Three Thoughts for Jewish Educators as We Start the New School Year
By David Steiner
This article is for directors of education, those people who work tirelessly behind the scenes to make the next generation of Jews worthy of the proud traditions of our people. At this time of year, while you are thinking about family services during the days of awe and school openings and curriculum nights, please try to leave room in your overflowing brains for some of the most important ideas behind our work.
School is not a natural phenomenon. Teaching is. School may have existed in different forms over the years, from Socrates and his discourses to the cheder in the shtetle, but the organization of groups of children in learning places, away from the families where they live their Jewish life, is not ideal. Parents and guardians are the natural conveyors of treasured values. Certainly schools have benefits, but they are a supplement to the Jewish home. Religious schools are likely the first Jewish community of our children. They get children, in most cases, to their synagogue or community center at least once a week. Most of all, however, schools allow us to hire teachers, text people who embody the zeitgeist of Judaism and Jewish knowledge, who care about children, who have been trained in curriculum and teaching. They may not be the children’s parents, but the relationship they form with students is at the epicenter of the child’s relationship with their Judaism. Embrace your teachers. Love them. Teach them. Learn from them, and treat them with respect. Your teachers are the center of your educational program, not the textbooks, not the school mission, not the innovations you bring to the school. At the center of every great school are great teachers.
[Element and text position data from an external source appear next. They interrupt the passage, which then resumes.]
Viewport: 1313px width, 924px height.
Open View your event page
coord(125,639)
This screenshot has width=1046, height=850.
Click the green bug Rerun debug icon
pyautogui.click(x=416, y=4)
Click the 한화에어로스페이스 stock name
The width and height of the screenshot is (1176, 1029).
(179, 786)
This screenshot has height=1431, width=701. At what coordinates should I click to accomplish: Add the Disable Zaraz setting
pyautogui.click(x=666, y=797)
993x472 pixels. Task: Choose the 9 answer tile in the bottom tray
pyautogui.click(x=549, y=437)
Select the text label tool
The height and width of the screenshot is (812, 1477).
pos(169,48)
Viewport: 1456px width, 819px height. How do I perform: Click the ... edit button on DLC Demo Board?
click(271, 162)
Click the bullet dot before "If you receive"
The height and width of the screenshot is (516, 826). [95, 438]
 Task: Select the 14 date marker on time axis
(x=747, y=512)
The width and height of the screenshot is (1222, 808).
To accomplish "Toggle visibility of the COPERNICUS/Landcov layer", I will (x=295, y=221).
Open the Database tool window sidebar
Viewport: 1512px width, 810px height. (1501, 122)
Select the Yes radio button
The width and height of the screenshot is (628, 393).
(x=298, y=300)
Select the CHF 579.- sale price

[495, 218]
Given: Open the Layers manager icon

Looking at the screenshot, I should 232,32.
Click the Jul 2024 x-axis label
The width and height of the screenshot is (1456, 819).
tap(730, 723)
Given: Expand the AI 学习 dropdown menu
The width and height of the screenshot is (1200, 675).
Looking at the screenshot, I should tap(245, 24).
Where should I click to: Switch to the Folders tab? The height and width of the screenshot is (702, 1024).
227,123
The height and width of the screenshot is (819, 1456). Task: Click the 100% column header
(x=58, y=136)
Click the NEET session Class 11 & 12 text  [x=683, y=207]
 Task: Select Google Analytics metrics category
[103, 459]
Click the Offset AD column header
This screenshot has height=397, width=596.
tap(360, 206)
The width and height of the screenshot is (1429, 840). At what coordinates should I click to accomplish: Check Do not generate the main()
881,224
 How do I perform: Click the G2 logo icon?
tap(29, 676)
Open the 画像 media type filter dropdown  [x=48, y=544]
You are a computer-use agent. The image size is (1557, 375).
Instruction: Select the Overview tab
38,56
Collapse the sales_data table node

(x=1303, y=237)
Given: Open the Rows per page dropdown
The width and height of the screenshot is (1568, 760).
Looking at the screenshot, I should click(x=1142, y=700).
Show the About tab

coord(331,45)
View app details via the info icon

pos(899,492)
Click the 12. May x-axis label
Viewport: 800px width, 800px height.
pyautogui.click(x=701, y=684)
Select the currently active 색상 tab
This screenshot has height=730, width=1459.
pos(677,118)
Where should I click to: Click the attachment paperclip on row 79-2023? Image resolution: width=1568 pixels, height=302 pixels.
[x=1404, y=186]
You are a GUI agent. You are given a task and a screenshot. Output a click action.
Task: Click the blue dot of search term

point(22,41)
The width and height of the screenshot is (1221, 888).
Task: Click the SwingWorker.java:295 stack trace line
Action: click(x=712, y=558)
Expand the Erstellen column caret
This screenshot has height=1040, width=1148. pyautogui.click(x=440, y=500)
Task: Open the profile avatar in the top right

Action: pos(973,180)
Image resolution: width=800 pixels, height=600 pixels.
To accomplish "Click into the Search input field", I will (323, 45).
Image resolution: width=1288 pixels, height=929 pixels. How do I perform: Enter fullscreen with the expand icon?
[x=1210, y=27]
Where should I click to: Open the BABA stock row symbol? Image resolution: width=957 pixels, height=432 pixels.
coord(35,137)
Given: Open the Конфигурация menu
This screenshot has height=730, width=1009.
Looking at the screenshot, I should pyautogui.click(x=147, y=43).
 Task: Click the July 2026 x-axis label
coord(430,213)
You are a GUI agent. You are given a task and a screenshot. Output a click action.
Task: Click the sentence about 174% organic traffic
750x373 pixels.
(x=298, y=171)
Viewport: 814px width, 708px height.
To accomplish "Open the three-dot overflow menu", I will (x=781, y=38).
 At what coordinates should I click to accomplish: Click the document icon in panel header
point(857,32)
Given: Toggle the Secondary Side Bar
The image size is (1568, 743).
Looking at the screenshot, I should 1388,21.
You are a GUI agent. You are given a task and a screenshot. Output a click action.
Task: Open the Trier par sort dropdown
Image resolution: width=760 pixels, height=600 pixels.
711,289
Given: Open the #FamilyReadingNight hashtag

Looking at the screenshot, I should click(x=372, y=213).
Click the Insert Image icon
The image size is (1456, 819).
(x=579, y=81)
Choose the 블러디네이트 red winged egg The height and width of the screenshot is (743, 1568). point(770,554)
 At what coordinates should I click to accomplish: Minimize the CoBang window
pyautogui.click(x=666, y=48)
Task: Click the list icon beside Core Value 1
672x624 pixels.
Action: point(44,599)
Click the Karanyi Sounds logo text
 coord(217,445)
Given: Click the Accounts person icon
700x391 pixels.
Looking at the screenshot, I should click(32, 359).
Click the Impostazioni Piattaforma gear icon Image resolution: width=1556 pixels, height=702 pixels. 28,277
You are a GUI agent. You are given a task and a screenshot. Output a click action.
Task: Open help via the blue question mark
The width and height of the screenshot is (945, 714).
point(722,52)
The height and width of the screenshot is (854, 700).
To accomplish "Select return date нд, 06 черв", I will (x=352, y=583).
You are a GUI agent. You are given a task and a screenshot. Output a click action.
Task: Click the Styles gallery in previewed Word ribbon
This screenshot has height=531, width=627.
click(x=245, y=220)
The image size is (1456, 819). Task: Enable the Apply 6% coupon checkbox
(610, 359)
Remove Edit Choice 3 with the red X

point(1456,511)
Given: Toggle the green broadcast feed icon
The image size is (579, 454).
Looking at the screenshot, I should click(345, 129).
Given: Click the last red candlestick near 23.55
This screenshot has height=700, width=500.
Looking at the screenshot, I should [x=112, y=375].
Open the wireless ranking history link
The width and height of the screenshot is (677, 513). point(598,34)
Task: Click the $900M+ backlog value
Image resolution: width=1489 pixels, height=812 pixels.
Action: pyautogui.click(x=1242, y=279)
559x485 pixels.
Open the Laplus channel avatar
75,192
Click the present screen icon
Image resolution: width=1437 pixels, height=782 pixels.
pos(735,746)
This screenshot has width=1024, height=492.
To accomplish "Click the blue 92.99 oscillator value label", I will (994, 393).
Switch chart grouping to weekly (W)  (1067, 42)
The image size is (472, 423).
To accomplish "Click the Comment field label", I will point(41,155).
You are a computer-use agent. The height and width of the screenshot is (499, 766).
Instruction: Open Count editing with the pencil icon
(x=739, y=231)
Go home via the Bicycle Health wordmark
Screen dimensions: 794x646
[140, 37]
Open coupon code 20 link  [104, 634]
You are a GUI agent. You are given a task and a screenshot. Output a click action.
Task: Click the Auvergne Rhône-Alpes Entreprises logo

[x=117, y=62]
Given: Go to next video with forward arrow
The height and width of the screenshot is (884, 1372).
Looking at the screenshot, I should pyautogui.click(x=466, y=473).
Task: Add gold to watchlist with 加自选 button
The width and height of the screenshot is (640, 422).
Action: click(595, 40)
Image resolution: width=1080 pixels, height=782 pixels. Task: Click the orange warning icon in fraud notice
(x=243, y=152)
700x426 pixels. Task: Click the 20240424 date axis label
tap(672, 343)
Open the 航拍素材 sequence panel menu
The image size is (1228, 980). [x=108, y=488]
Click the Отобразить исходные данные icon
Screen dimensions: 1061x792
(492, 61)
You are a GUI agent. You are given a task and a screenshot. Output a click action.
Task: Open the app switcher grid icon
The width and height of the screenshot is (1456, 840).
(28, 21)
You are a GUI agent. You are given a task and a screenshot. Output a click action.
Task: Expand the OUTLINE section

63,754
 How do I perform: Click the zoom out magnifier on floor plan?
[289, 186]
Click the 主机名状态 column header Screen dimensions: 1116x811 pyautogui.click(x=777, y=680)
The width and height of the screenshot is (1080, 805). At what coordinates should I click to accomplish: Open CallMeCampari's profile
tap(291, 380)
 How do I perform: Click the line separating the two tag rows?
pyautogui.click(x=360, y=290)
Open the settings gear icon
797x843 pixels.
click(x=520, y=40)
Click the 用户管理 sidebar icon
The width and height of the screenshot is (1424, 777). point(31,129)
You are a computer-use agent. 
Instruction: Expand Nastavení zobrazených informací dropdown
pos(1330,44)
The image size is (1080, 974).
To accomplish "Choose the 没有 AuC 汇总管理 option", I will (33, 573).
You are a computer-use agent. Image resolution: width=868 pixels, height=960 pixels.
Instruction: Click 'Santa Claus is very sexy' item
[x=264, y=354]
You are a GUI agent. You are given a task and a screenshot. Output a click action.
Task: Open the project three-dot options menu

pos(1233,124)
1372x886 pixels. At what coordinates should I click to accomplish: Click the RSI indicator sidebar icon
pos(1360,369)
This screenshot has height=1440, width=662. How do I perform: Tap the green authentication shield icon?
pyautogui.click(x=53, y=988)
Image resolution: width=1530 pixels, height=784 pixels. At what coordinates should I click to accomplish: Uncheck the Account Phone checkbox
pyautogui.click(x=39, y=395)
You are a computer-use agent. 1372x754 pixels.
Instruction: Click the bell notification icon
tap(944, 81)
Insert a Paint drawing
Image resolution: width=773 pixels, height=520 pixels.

There is no terminal point in education. My friend, the great historian of education from the University of Wisconsin, Herb Kliebard, often reminds me that you cannot backward engineer education. Curriculum by design doesn’t work because it doesn’t account for the unexpected challenges along the way. He illustrates this point with a scene from the Spielberg movie, Lincoln. The president responds to a question about his plans for Reconstruction after the war. Lincoln wisely recalls the days when he was a surveyor. He says something like, “Back then, I could tell you the direct path from any point A to and point B, but I could never tell you where you would want to go after climbing the first hill along the way or traversing the first river.” While many teachers and administrators are convinced that assessment should be based on the achievement of specific goals, Lincoln and my friend Herb correctly suggest that education is a journey, not a destination.
Remember the null curriculum. When I was a child sitting in the Hebrew school classroom, I could not help but daydream about myself on the baseball diamond with my non-Jewish friends. While I was “locked up” in Hebrew school, they were free to do what they wanted. Jewish education is by design distinct from what our students would be doing if they weren’t with us. The null curriculum of Jewish education is what we leave out. More important than the ball game the students are missing is the stuff we don’t touch within our Jewish lives. When we teach forefathers and leave out their wives and sisters, we privilege men to all of our students. When we make Hebrew education token or only for the purposes of bar/bat mitzvah and prayer, we leave out the importance of modern Hebrew and the international Jewish dialog we want our students to be part of. When we teach Bible as history and then jump straight to the shoah, we teach our students that revelation and persecution are at the core of Jewish life and ignore the rich history that makes the Jewish people so unique among nations. We need to find a way to engage young Jews in ways that go beyond the dichotomies of Hebrew and religious school, of formal and informal education, or camp and school. Thinking about the null curriculum helps us organize our values and explore priorities. It also helps us examine the gaps and cracks in our educational systems. Best of all, it does what empathy does to sympathy; it makes us consider what are students are experiencing when they see us address certain subjects and leave other parts of their lives on the wayside.
There is much to think about and explore as we enter the Jewish school year. These are just three, which I hope will catalyze richer, not necessarily newer or more innovative, thinking about schools and their purposes. We have a sacred chore in front of us. With supported teachers, our students at the center and the ability to be flexible about our direction, this journey will be worth it.
David J. Steiner, Ed.D. is working to complete his rabbinic ordination. He has been a congregational director of education for both the Reform and Conservative synagogues, and he recently returned to America from a fellowship at the Shalom Hartman Institute in Jerusalem.